Per comprendere fino in fondo l’importanza di quest’ultima esigenza, ad esempio, basti pensare alla quantità di leggi che il Parlamento ed i Consigli regionali varano ogni anno: diverse centinaia, a fronte delle quali sono pochissimi i corsi riservati ai burocrati.
Insomma, a mio avviso, le cause sono tutte quelle indicate e anche altre, legate alla nostra educazione, al nostro carattere, alle nostre buone o cattive abitudini, persino agli inspiegabili arcani umani, di cui ignoriamo l’origine ma dei quali ci lamentiamo solo quando ne siamo vittime.
In questo momento, però, la situazione si è fatta più difficile e comincia ad assumere una dimensione molto più grave di quanto non si pensi. Oggi, infatti, comincia una fase nella quale, oltre ai problemi e alle criticità, già sommariamente indicate, se ne aggiunge un’altra.
Quale?
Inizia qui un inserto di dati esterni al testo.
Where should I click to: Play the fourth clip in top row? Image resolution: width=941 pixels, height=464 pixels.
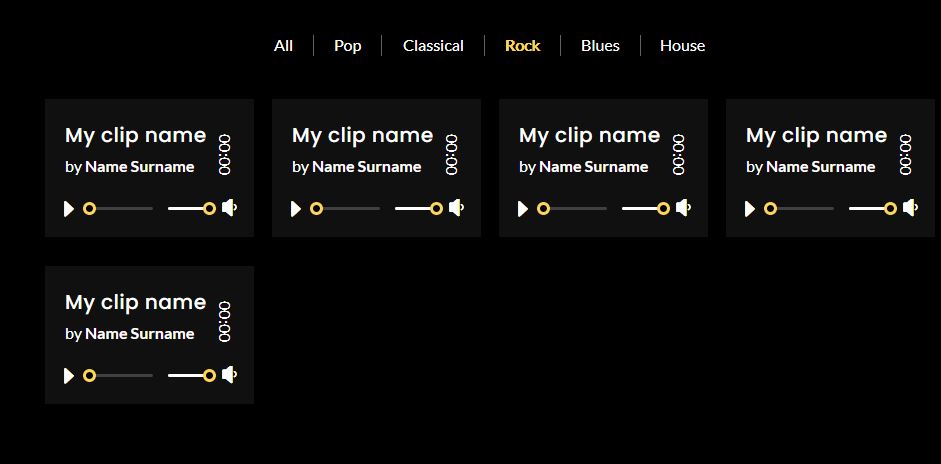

La carenza di personale qualificato, che negli anni non è stato sostituito, a causa di un mal interpretato concetto di contenimento della spesa, o è stato promosso, talvolta anche in assenza di specifiche competenze!
Tra pochissimo tempo, insomma, ci troveremo con una Pubblica Amministrazione carica di vincoli, che essa stessa non riuscirà a far rispettare, provocando una pericolosissima esplosione del “fai da te”, cioè a dire dell’abusivismo: non solo quello edilizio, bensì quello presente in ogni settore del complesso e farraginoso scheletro burocratico che resterà in piedi.
In Sicilia, ad esempio, le ultime assunzioni di massa risalgono agli anni ‘80, non sono il frutto di selezione concorsuale e riguardano, prevalentemente, personale appartenente a qualifiche intermedie che, con il tempo, si è ritrovato a svolgere mansioni per le quali non disponeva della necessaria preparazione di base.
Gli effetti negativi sono “visibili ad occhio nudo”; ma non basta effettuare la diagnosi di una condizione più che evidente, bisogna tentare di approntare una terapia che sia rapida ed efficiente.
Nel nostro caso, il rimedio risiede tutto nella volontà di intervento del Governo e del Parlamento siciliani, dato che la competenza è tutta della Regione.
Insomma, se la burocrazia della quale ci lamentiamo è quella dei comuni, delle province, degli enti regionali, della sanità o della Regione stessa, la responsabilità del suo scarso funzionamento non è di Roma, né di non meglio identificati “altri”, ma la nostra e di coloro i quali abbiamo scelto affinché svolgessero questo compito!
Certo, è una realtà dura da ammettere, ma guai a non farlo. Se accadesse, staremmo iniziando con il piede sbagliato.
Mi riferisco al tema della responsabilità, che faremmo bene ad introdurre nei nostri ragionamenti, ma anche nei nostri comodissimi, ma sterili, lamenti quotidiani. Noi lo sappiamo benissimo, tuttavia, preferiamo non parlare mai!